*Work instructions*
Copy the following listing exactly as it appears, leaving out the pictures.

········

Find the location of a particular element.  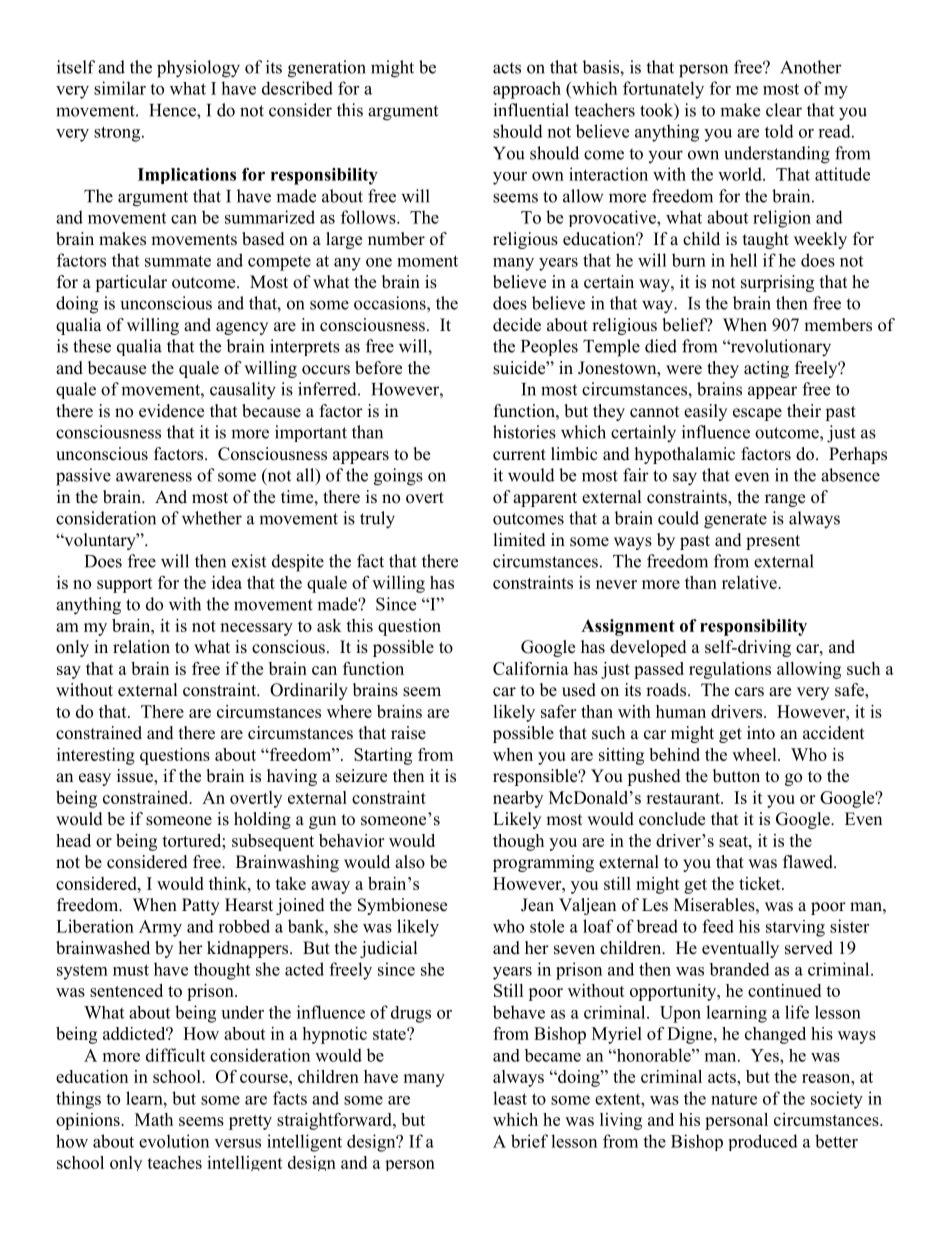

clear is located at coordinates (784, 110).
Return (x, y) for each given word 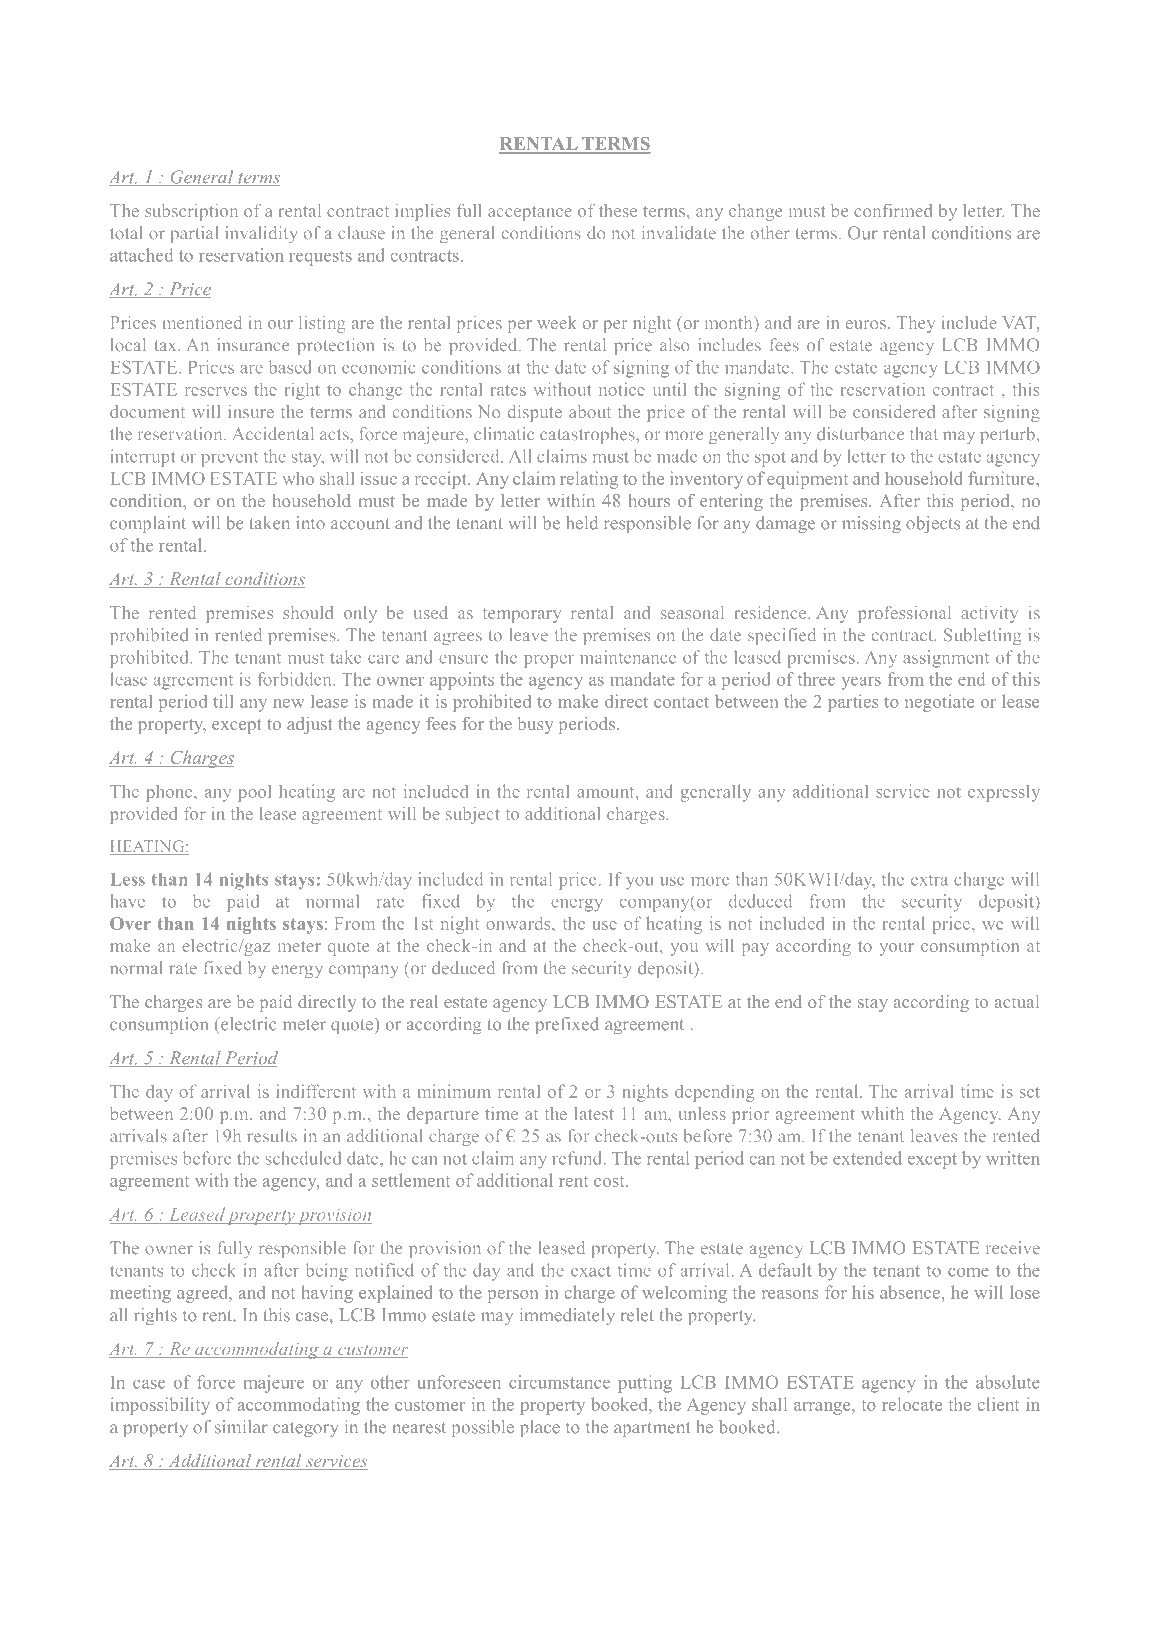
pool (254, 793)
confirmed (893, 210)
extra (929, 880)
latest (594, 1113)
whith (882, 1113)
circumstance (559, 1382)
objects (933, 524)
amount (607, 792)
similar (241, 1427)
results (272, 1136)
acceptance (530, 213)
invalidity (261, 234)
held (582, 523)
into (310, 523)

········

*Output below*
Find the location of a particular element.  

clear is located at coordinates (784, 110).
Return (x, y) for each given word 
pool (254, 793)
confirmed (893, 210)
extra (929, 880)
latest (594, 1113)
whith (882, 1113)
circumstance (559, 1382)
objects (933, 524)
amount (607, 792)
similar (241, 1427)
results (272, 1136)
acceptance (530, 213)
invalidity (261, 234)
held (582, 523)
into (310, 523)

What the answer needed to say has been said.